Что, если мы запустим огромную стаю таких самовоспроизводящихся организмов и позволим им соревноваться за ресурсы? И, предположим, в результате они эволюционируют, то есть их потомки не будут их точными копиями. Будут ли эти потомки с большим основанием считаться продуктами замысла? Возможно, но между плодами порядка и замысла невозможно провести четкой границы. Инженер начинает с нескольких objets trouvés: он находит предметы со свойствами, которые можно использовать в более крупных конструкциях, но различия между спроектированным и сымпровизированным гвоздем, между распиленной доской и шиферной плиткой естественного происхождения – не «принципиальны». Крылья чайки прекрасно поднимают ее в воздух, макромолекулы гемоглобина – непревзойденные транспортировочные машины, молекулы глюкозы – весьма эффективные источники энергии, а атомы углерода образуют превосходный универсальный клей.
Во-вторых, «Жизнь» – замечательный пример преимуществ – и связанных с ними недостатков – компьютерных симуляций, призванных разрешить научные проблемы. Некогда единственным способом убедиться в правоте крайне абстрактных обобщений было строгое их доказательство, исходившее из фундаментальных принципов или аксиом соответствующей теории: математики, физики, химии, экономики. В XX веке начало становиться понятным, что многие из теоретических расчетов, которые хотелось бы провести в области этих наук, попросту находятся за гранью человеческих возможностей – они «невычислимы». Затем появились компьютеры, предложившие новый подход к подобным проблемам: масштабные симуляции. Знакомый нам всем по телевизионным выступлениям метеорологов пример – симуляции погодных явлений, но компьютерные симуляции также совершили переворот в научных исследованиях во многих других областях; вероятно, это самый важный эпистемологический прорыв в научной методологии со времен изобретения точных часовых механизмов. В эволюционной теории недавно появилась новая дисциплина – Искусственная жизнь: под ее эгидой на всех уровнях, от субмолекулярного до экологического, развернулась настоящая Золотая лихорадка исследований. Однако даже среди тех ученых, что не встали под ее знамена, наблюдается принципиальное согласие, что большинство их теоретических исследований эволюции (например, большинство последних работ, обсуждаемых в этой книге) были бы попросту немыслимы без компьютерных симуляций, позволивших проверить (подтвердить или опровергнуть) догадки теоретиков. В самом деле, как мы видели, сама идея эволюции как алгоритмического процесса не могла быть должным образом сформулирована и оценена до тех пор, пока не стало возможным проверить масштабные и запутанные алгоритмические модели взамен крайне упрощенных моделей теоретиков более раннего периода.
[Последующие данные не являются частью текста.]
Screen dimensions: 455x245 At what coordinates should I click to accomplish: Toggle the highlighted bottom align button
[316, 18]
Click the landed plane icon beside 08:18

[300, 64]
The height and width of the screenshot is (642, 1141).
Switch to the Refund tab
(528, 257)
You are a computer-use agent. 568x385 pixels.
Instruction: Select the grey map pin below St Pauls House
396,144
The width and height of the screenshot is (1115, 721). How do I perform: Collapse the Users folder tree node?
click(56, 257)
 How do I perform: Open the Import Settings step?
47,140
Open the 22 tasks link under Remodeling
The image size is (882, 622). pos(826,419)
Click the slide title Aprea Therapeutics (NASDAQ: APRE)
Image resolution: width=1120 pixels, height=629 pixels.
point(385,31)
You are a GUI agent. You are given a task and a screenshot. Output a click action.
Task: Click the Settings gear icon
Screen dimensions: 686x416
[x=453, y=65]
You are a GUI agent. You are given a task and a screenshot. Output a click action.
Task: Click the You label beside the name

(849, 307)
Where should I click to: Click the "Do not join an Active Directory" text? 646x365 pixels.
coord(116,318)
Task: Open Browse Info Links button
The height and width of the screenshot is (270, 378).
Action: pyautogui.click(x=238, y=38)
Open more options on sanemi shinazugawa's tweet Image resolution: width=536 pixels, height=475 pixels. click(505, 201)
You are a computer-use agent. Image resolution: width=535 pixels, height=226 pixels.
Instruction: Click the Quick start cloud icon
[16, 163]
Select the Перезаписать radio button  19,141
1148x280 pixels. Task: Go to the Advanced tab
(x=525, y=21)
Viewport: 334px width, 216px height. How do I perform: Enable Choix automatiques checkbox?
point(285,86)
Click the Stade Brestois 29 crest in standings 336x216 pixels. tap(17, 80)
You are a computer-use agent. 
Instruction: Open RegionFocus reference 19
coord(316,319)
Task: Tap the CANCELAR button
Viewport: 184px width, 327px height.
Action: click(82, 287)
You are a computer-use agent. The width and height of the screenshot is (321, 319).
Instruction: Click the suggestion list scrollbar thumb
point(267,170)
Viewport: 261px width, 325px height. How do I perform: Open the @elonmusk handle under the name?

Конечно, некоторые научные проблемы невозможно решить с помощью симуляций, а другие, вероятно, поддаются лишь такому решению, но между этими двумя крайностями существуют проблемы, к которым, в принципе, возможны два подхода, что приводит на ум два метода решения задачи о поездах, предложенной фон Нейману: «остроумный» посредством теории и «поверхностный» – посредством прямолинейной симуляции и наблюдения. Было бы очень жаль, если бы множество неоспоримых преимуществ порожденных симуляциями миров подавило наше стремление понять эти явления на более глубоком теоретическом уровне. Однажды я беседовал с Конвеем о создании игры «Жизнь», и он сокрушался, что теперь мир игры исследуется практически исключительно «эмпирическими» методами – на компьютере задаются все интересующие вас варианты, а дальнейшее – дело наблюдения. Это не только, как правило, лишает исследователя даже возможности разработать строгое доказательство обнаруженных закономерностей, но и – отметил он – люди, использующие компьютерные симуляции, обычно недостаточно терпеливы; они перебирают комбинации и наблюдают за ними 15–20 минут и, если ничего интересного не происходит, бросают наблюдение и отмечают вариант как уже исследованный и неинтересный. Есть опасность, что такой близорукий подход преждевременно отсекает важные направления исследований. Это – профессиональный риск всех исследователей компьютерных симуляций, который является всего лишь высокотехнологичной версией фундаментальной уязвимости философов, ошибочно принимающих недостаток воображения за осознание необходимости. Даже снабженное протезами воображение способно совершить ошибку, в особенности если его применяют без должной строгости.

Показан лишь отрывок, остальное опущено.